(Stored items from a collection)
^^^^^^^^

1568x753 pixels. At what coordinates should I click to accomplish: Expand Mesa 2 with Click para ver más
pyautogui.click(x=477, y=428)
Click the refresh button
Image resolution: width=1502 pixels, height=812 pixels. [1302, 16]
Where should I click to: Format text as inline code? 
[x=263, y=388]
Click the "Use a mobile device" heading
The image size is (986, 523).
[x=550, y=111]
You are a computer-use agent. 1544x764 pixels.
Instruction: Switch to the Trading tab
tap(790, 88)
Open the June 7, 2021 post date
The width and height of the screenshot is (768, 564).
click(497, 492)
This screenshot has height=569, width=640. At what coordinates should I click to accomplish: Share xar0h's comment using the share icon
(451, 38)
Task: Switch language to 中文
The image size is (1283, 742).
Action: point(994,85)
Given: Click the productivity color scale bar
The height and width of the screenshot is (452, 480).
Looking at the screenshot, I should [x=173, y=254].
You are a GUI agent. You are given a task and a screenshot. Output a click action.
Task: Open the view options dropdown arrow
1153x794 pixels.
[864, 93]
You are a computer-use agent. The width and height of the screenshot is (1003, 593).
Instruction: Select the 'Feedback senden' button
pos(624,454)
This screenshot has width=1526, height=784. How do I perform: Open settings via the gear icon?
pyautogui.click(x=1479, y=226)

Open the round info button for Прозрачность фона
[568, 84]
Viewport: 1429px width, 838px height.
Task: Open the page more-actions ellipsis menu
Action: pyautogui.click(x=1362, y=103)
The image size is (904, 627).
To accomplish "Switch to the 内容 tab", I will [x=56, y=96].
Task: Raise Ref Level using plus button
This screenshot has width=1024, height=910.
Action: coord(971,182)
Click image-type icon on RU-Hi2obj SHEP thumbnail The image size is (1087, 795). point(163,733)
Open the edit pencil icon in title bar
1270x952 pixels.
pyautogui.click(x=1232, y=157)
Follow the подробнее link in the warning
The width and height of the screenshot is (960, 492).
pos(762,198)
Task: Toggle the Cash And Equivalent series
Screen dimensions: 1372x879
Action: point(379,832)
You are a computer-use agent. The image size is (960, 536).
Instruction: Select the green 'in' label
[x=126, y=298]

^^^^^^^^

Requirements » How many lines in the rows above contain the word "Instruction"? Give only the number.

Task result » 3